Renowned food guide recognises quality cuisine from twenty outlets
RENOWNED culinary guide Michelin has endorsed the high quality of food available in Scottish pubs with the launch of its latest Pub Guide.
The 2014 edition of the Michelin Eating Out In Pubs guide features 20 Scottish outlets, including four new entries.
Perth and Kinross pubs Dalmore Inn and Inn on the Tay both made it into the new edition of the guide as well as Glasgow’s The Finnieston and The Scran & Scallie in Edinburgh.
Published earlier this month, the 2014 guide includes a colour photo and description of each premises, including examples of typical dishes.
Tom Kitchin, who runs The Scran & Scallie with fellow chef Dominic Jack, said appearing in the guide is a “huge achievement for our entire team”.
“Dominic Jack and I are using the same philosophy that we live and breathe at our Michelin Star restaurants and applying it to a friendly, welcoming gastro pub.
“We’re really proud to be able to show that Scottish pub food can be done well,” he said.
Graham Suttle, managing director of Kained Holdings, whose Glasgow premises include The Finnieston, said the Michelin guide listing “elevates it [The Finnieston] outwith the local trade and gives you national standing and recognition”.
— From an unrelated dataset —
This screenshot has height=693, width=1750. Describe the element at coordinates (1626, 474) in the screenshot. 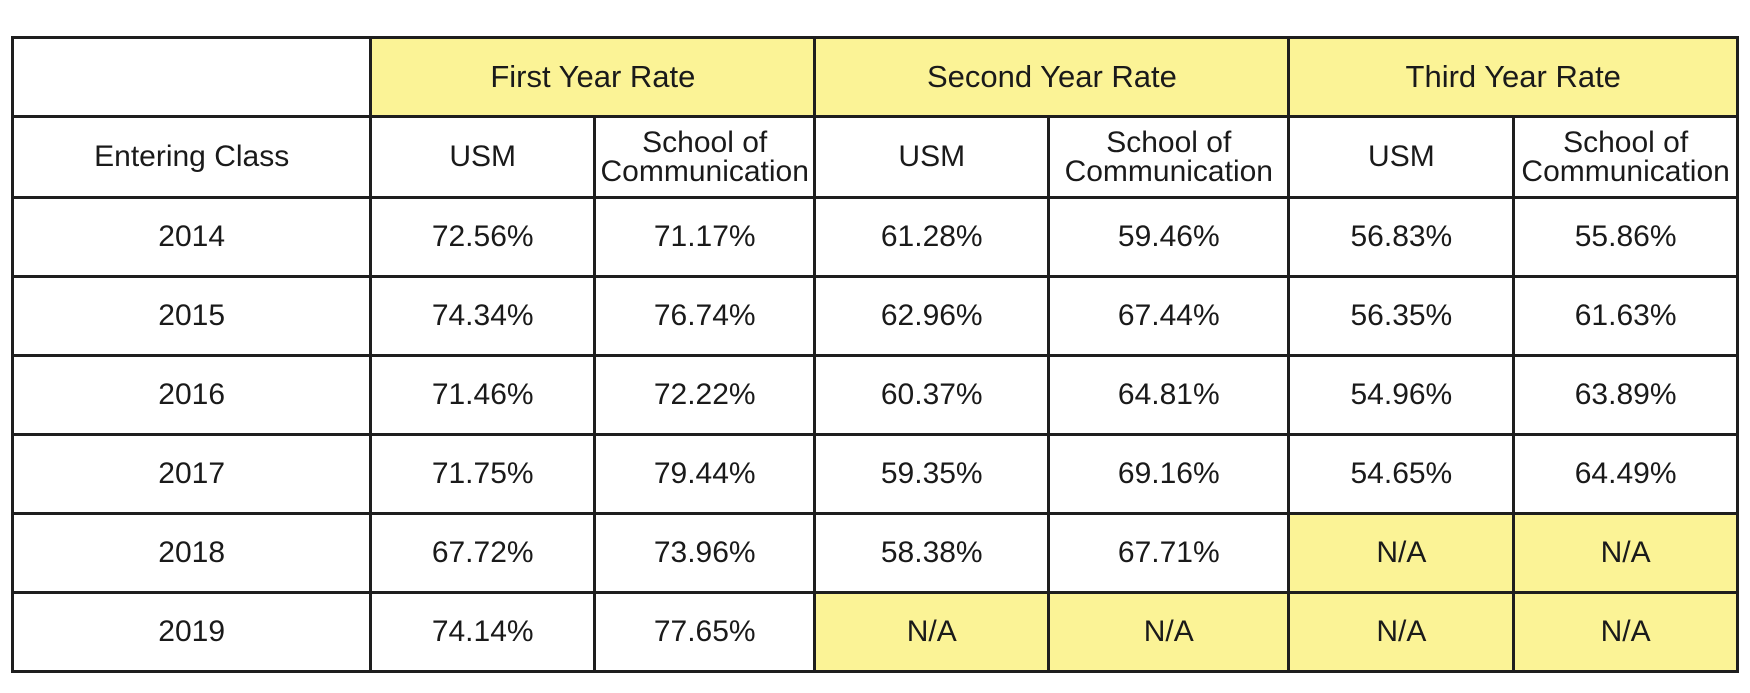

I see `rate-cell: 64.49%` at that location.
“For us as a company it’s a great accolade for the time, money and effort we put in,” he said.
Suttle said an increased use of local produce and “people doing the traditional dishes better” had led to an improvement in pub food across the trade.
The release of the new guide coincides with the news that six Scottish restaurants have secured places on the Sunday Times Food List.
Andrew Fairlie at Gleneagles, The Peat Inn in Cupar, Fife, and Edinburgh restaurants Castle Terrace, The Honours, The Kitchin and Restaurant Martin Wishart all made the grade.
Edinburgh’s four entries position the capital as the city with the most restaurants in the list outside of London.